We entered the dark part of the year this past weekend. You crossed over the threshold and now stand closer to the winter solstice than you do the autumn equinox. You’re on the other side of the year from the merry month of May at the absolute grimmest stretch; the days are dark, growing darker yet, and there will be no brightness, no brilliance, no break in the dark for another month and a half.
Well, except for you.
It all hinges on you now, northern man. You set the tone, stay the momentum, reclaim evergreen-old ways.
Hearth-keeper.
Merry-maker.
Father.
You are called now to presence. You are called now to keep. We so often see the next fifty-or-so days with Thanksgiving and the run-up to Christmas as an exhausting marathon feast.
For you though, it is a vigil.
The world asks that you show your quality as husband, father, son, and neighbor now. The days are few, the nights long, and within that ever-narrowing time, every act carries outrageous weight. You are also tempted by distraction now, however. It is so easy to say you are tired, to turn on the game after Sunday dinner, to linger in the garage, to sigh as your wife asks you to get the decorations down from the attic.
To fade.
Do not withdraw now. Do not diminish yourself as the shadows grow long at the woodline. Do not let the world turn without your strong hand upon it. When the outside world grows harsh, when the fields lie still, when your home fills with the excited sound of preparation, you must be there. Climb the ladder and hang the wreath. Fetch the wood. Surprise your wife. Gather the children. These small deeds are wards against the dark, they are prayers reaffirming that life continues, that the warmth you bring and grow and tend cannot be extinguished.
Remember that you establish the temper of every hour. While your wife is reflecting on where best to lean the cornstalks on the front porch, you need to be determining the very air of the day. You need to be slipping your children a little candy from the Halloween hoard and proclaiming your right of taxation. You need to be planning outings, carving meat, and remarking with authority on things you know nothing of. You need to be dropping in on the women in your life with an armful of mums and a gallant stride. You need to be leaving surprises for friends and sneaking the dog a morsel of Sunday dinner under the table with a wink and a nod to the nearest child. The kind of wink only a father can give, the kind that forever keeps you in their confidence and says “I will always be on your side.”

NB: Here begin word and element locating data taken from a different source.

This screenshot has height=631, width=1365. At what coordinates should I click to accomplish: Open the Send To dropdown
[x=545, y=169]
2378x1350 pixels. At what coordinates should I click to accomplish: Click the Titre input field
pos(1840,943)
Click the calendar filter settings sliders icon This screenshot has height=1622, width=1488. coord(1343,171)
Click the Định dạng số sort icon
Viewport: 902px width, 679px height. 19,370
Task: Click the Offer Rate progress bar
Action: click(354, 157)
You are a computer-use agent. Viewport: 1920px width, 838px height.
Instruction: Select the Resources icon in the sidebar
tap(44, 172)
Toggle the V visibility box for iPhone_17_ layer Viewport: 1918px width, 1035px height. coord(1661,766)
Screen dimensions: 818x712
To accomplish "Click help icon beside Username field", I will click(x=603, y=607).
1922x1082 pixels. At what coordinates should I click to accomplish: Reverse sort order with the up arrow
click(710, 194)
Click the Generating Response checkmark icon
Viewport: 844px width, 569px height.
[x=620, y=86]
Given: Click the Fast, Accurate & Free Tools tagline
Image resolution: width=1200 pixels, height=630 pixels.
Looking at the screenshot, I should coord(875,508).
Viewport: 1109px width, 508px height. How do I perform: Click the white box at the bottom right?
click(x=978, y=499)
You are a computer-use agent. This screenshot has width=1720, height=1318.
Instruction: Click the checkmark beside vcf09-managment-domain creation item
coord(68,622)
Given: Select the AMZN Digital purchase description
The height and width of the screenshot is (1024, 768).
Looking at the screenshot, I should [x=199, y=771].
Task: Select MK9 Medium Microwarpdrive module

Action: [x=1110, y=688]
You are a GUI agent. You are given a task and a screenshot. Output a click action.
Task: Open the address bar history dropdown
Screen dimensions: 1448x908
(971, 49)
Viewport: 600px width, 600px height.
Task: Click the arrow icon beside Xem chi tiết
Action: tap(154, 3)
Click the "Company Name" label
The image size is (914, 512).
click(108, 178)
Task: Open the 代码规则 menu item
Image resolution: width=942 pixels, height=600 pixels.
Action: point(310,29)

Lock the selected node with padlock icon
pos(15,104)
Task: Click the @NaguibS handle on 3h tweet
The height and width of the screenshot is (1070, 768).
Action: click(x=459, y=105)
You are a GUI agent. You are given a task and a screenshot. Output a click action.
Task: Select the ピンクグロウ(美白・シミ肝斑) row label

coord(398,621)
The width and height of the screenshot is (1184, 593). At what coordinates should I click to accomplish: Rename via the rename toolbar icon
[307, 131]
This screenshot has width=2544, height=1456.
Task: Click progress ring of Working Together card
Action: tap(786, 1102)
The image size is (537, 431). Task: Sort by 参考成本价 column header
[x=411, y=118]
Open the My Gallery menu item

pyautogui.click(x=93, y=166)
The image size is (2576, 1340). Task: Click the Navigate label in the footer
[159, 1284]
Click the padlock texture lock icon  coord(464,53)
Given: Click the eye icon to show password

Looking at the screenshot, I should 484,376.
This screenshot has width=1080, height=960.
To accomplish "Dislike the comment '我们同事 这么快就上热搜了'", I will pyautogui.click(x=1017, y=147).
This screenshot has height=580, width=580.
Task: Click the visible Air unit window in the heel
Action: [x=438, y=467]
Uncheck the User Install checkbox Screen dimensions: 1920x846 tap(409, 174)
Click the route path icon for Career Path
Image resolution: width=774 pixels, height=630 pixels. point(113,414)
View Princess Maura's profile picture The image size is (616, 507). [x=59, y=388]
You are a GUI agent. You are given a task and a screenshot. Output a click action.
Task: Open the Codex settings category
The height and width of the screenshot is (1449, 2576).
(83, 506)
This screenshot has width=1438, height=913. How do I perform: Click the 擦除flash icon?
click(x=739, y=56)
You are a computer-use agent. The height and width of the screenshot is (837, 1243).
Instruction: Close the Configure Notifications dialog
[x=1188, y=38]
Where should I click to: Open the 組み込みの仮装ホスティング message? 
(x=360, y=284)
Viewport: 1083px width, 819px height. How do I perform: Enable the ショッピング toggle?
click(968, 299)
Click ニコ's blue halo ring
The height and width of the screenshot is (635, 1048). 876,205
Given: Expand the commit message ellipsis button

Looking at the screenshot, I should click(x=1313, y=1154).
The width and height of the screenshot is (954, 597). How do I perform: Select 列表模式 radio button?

The home needs your warmth. The table needs your weight. The children watch you and learn what good endurance looks like in the ordinary tiring hours when the sun sets too early. Bring them light, laughter, guidance. Let your presence be the keystone that centers, that steadies the room. When your wife leans into the labor of the season, the quiet shaping of the home, you must meet her there. The work belongs to both. Your touch upon the hearth-work is the old inheritance, the way men once met the seasons and cycles of life with quiet reverence. Attend to it. Mend the last of the fences, light the candles, stand in the raw descent of dusk and know what is asked of you now.
Just as the jack-o-lanterns give way to the garland, so too does your autumnal joviality and Thanksgiving revelry give way to something deeper. Something hallowed and evergreen. Something old. So many of our old ceremonies and traditions surrounding the solstice and Christmas have entirely disappeared; they lie scattered and desecrated in the shadows of convenience and commerce. We have lost something ancient, something equal parts solstice bonfire and midnight mass, something green and white, wild and hallowed.
Where are the home-spun fireside delights of yesteryear, the halls decked with the rustic charms of mistletoe and holly, the candles, the fires, the caroling? These august customs of sheer, unbridled optimism flourished when men had a little more vitality, when they were a little more dangerous, when they threatened to drive the dark away. We all crave the same thing our forebears sought however: the assurance that our homes will outlast the night, that the days will grow longer, that the year will begin anew. Now, here in the long dark of the year, you need to reflect on those good old traditions that came before you, you need to reclaim the discarded crown of holly. It is you who now bears the torch upon the hill, you who now lights the candles, you who now tends the hearth.
The year will die and when it does, when the trees stand black against the snow, when the days begin their slow return, you will see what your keeping has wrought. Your wife will move through the rooms in quiet contentment. Your children will laugh in the warmth you have made. The dog will rest near the fire knowing all is well. The house will hold a stillness that feels like victory. Outside, the fields will sleep beneath frost, and you will know that you have met the season’s demand. You have stood where you were needed. You have tended what was inherited. The world will turn again, but for now, you sit in the light of your own making, watching as your family orbits around you as planets around a sun they never doubt will rise. The cold cannot touch you. The dark cannot enter.
You have kept faith.
You have kept watch.
And in this keeping, you will have remembered what it means to hold the light.